Chapter 16. Analysing experiments with multiple factors

This chapter focuses on designing and analysing multi-factor experiments.

In an earlier chapter, we discussed the design and analysis of 1-Factor experiments.  We described a ‘factor’ as series of groups (‘treatments’) that differ in a systematic way.  We considered an example 1-Factor experiment with three levels:  ‘drug applied’, ‘placebo applied’ and ‘nothing applied’.  It is very often useful to design experiments with more than one factor, however, which we address in this Chapter. 

For example, imagine we wanted to test the effects of a drug (one Factor) in both females and males.  One approach would be to conduct a 1-Factor experiment with 6 levels that comprised all combinations of Drug and Sex; i.e., ‘drug applied to females’, ‘drug applied to males’, ‘placebo applied to females’, ‘placebo applied to males’, ‘Nothing applied to females’, and ‘Nothing applied to males’.  Alternatively, one could conduct one experiment that included two factors:  Drug and Sex.  This chapter focuses on the latter approach, designing and analysing multi-factor experiments.

We focus on experiments with two factors, but it is possible and sometimes desirable to conduct experiments with more factors.
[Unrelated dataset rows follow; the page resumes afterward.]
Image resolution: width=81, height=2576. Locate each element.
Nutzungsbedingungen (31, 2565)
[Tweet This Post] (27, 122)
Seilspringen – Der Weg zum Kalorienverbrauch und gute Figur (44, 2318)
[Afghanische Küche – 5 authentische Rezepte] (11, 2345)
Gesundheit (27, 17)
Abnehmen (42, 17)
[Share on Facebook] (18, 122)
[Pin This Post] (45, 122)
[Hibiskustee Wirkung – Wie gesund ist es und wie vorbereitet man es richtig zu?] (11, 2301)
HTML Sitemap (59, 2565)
For example, I conducted a three-factor experiment during my PhD.  The principles presented in this Chapter for two-factor experiments also apply to experiments with more factors. 

A word of warning, however: adding more factors to an experiment can make results more difficult to interpret – imagine your frustration if you design and complete an experiment with many factors, but cannot make sense of the results!

Multi-factor experiments allow simultaneous tests of multiple hypotheses.  For example, if designed appropriately, an experiment with the two factors, Drug and Sex, would allow simultaneous tests of three hypotheses:

  1. Does the first factor (say, arbitrarily, Drug) affect the dependent- (i.e., y-) variable after accounting for effects of the second factor (Sex)?
  2. Does the second factor (Sex) affect the dependent- (i.e., y-) variable after accounting for effects of the first factor (Drug)?
  3. Does the effect of one factor (say, Drug) depend on the level of the other factor (say, Sex)?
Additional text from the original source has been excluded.